Pet owners want to know what pet cooling mats are made of in the interests of the safety of their cats and dogs, I suspect. Firstly, pet cooling mats (pads), usually for dogs and cats, are made of a gel-like substance in a blue plastic cover. They cool cats and dogs or even humans when they rest on the mat. The mat does not require any electrical input. They cool the animal in a chemical process called “phase change”. The squishy gel inside the mat is a “phase change material (PCM)”.
PCM changes in structure causing cooling
Pet cooling pads are advertised as cooling devices which are activited under the pressure of the animal on the mat. However, this appears to be a little misleading because the cooling process takes place because the gel, as I understand it, changes in structure once disturbed. The process is not dependent in pressure per se. Although the pressure may alter the structure of the material causing it to cool. The substance remains a gel i.e. does not change from solid to liquid and vice versa, but invisible to the eye its fundamental structure changes. This change absorbs energy from the exterior. The absorption of energy from the exterior causes the cooling effect take place around the pad and on the pad.

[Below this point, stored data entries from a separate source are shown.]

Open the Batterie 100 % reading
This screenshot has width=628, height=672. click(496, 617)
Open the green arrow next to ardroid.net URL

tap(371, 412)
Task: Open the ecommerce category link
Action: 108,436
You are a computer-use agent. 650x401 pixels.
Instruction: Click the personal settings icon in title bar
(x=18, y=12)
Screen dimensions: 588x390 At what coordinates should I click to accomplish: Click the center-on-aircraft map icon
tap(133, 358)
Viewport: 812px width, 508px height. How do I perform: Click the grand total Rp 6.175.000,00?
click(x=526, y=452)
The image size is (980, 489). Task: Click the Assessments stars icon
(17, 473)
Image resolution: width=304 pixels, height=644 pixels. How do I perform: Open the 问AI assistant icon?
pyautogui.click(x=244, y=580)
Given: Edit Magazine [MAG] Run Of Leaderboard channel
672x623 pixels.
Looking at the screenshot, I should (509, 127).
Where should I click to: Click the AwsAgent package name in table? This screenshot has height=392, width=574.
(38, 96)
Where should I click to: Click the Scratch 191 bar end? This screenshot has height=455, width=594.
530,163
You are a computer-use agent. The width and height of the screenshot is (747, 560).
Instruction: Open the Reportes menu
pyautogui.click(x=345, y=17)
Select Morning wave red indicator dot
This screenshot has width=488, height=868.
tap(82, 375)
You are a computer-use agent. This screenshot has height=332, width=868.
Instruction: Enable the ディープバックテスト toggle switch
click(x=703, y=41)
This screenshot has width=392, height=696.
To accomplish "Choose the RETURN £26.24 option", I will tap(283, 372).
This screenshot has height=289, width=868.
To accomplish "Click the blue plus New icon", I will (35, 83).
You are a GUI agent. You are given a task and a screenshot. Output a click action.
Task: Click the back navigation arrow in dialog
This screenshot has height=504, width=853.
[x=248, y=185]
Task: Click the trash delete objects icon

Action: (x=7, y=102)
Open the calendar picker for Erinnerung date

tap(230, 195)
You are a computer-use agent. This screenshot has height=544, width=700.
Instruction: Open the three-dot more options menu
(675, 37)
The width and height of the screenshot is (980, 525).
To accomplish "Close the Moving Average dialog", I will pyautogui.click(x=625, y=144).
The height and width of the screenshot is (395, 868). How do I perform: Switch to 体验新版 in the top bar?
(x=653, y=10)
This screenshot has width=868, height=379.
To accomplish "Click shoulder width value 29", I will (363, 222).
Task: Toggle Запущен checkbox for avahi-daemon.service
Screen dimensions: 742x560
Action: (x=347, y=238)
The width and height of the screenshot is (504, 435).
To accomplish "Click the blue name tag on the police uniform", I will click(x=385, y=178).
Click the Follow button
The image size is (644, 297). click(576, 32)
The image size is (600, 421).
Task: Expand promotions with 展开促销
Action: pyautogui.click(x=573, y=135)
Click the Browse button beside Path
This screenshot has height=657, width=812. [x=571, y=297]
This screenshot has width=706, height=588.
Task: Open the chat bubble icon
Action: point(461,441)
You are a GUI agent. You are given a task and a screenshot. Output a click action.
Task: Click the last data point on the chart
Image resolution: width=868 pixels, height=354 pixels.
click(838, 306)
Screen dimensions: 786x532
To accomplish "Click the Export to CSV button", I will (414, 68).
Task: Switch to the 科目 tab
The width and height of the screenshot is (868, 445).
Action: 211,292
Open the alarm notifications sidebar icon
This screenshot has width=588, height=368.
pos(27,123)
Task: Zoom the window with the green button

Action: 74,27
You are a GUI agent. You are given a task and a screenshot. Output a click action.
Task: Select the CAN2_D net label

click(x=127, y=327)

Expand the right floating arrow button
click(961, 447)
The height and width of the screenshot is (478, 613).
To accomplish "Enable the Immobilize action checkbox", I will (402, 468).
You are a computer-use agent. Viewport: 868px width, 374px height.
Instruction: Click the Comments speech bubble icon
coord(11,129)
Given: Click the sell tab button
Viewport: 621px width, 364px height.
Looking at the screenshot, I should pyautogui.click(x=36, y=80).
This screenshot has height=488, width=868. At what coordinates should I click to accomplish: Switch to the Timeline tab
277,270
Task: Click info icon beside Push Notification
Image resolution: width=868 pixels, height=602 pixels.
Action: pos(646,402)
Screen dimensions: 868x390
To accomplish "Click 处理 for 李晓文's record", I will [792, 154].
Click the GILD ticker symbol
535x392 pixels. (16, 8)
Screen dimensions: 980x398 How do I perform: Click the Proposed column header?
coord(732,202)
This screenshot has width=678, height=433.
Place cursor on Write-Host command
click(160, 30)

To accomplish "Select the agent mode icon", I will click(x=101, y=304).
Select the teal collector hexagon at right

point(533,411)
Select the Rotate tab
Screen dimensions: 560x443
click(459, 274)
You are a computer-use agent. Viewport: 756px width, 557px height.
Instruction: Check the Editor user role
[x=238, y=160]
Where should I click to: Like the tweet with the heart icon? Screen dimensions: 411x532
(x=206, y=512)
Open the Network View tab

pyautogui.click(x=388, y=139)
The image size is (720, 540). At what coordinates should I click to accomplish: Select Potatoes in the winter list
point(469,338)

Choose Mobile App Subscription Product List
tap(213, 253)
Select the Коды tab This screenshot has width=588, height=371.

Organic and inorganic PCMs
It’s quite a difficult concept to grasp, I find, but you can read about it on Wikipedia. The classic phase change material which causes cooling is ice melting to water. That is a solid changing into a liquid through the melting process (phase change). The cooling pads work on the same principles but there’s no actual melting and the material is not water. It is possibly either an organic PCM or an inorganic PCM. Organic PCMs are hydrocarbons, primarily paraffin’s and lipids but also one is sugar alcohol. Inorganic PCMs are salt hydrates.
I suspect that the gel inside the pet cooling pads are organic PCMs (but see below). It is not a material which changes from solid to liquid and then liquid to solid to the best of my knowledge. Wikipedia says that only phase changes between solid to liquid and liquid to solid are practical for PCMs. This undermines the concept of the pet cooling pad which appears to be a constant gel-like structure.
My preferred choice as to what the pads are made of other than the outer plastic cover
A further alternative is that the gel-like substance is sodium sulphate mixed with water or mixed with water and sodium chloride which according to a guy on the Internet, Jack Lopez, has “a phase change temperature [that] may be close enough for your dog cooling application”.
Hope this clarifies things a little. You need to be a specialist to fully understand this topic.
P.S. In an era of global warming these pads may become a boon to concerned cat and dog owners.